#### TASKS TO CARRY OUT:
[A] List every person named in the Yankees commentary below, using the names as they appear there.
[B] In the Yankees commentary below, how many of the Yankees' runs in Saturday's win did Isiah Kiner-Falefa drive in?
[C] Extend the Yankees commentary below, picking up after its final sentence.

#### GIVEN TEXT:
4. Isiah Kiner-Falefa hit his first home run of the season and drove in all three Yankees runs in their win on Saturday when the outrage about his play and the calls for Oswald Peraza were as loud as they have ever been (and still remain that loud). Donaldson finally did something at the plate in a big spot for the Yankees on the day one of the Yankees’ top prospects made his major-league debut at Donaldson’s third base. It’s almost as if sending messages and not being complacent can lead to positive results! Who would have known? (Well, clearly the defending-champion Braves who have called up their prospects with less Triple-A time and production than the Yankees’ prospects and have had immense success.)

I hope Florial and Cabrera both flourish in their opportunities. I want the Yankees to roster likable players, and Florial and Cabrera having success in the majors means less of Aaron Hicks, Donaldson and Kiner-Falefa. (I don’t actually think it will mean less Donaldson and Kiner-Falefa since the Yankees clearly think they are good, everyday-worthy, winning players. But it should mean less of them if this duo plays well.)

#### SOURCE DATA:

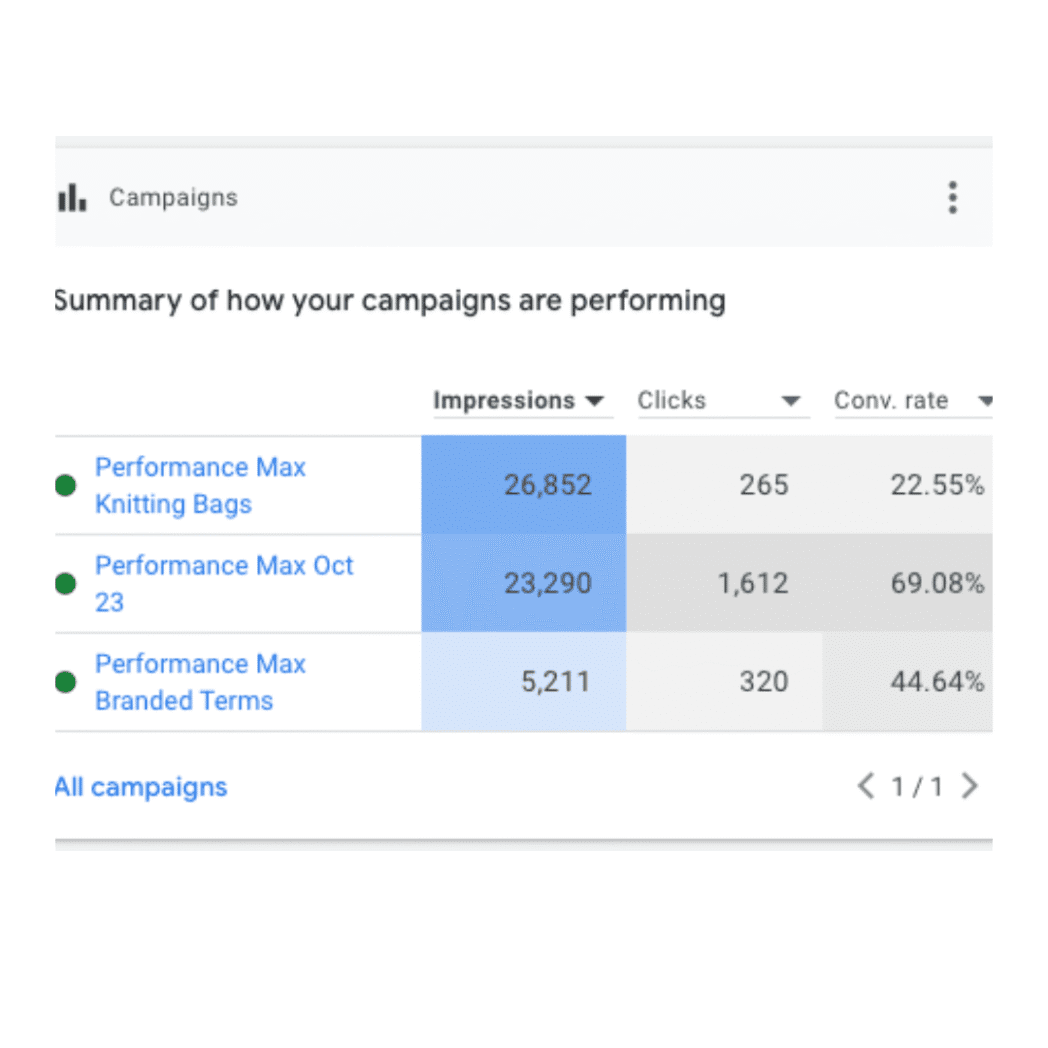Viewport: 1048px width, 1048px height.
Task: Open the Clicks column dropdown
Action: (x=791, y=402)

#### RESPONSES TO THE EXERCISE:
[A] Isiah Kiner-Falefa, Oswald Peraza, Donaldson, Florial, Cabrera, Aaron Hicks

[B] He drove in all three of the Yankees' runs.

[C]
If Peraza keeps hitting in Triple-A, he should get a chance too. Just because the Yankees traded for Kiner-Falefa as a 2022 stopgap to bridge them to Peraza or Anthony Volpe doesn’t mean they have to wait until 2023 to turn to either. Kiner-Falefa has done enough (or rather not enough) for the Yankees to already have reason to be playing either of them now in the majors. If Kiner-Falefa continues to be an atrocious at-bat with an untrustworthy glove, give someone else an everyday chance.

5. It was nice to see Gleyber Torres finally do something as well on Wednesday, as he hit a two-run home run to get the Yankees on the board. But then in the seventh inning with the bases loaded and one out and the Yankees trailing by one run, Torres came to bat, swung at the first pitch and grounded into an inning-ending double play. Aaron Judge had walked on four straight pitches right before Torres came to bat and it’s likely what happened in Judge’s at-bat never crossed Torres’ mind. It was an ill-advised swing from a player who continues to boast arguably the lowest Baseball IQ I have seen from any player since Nick Swisher.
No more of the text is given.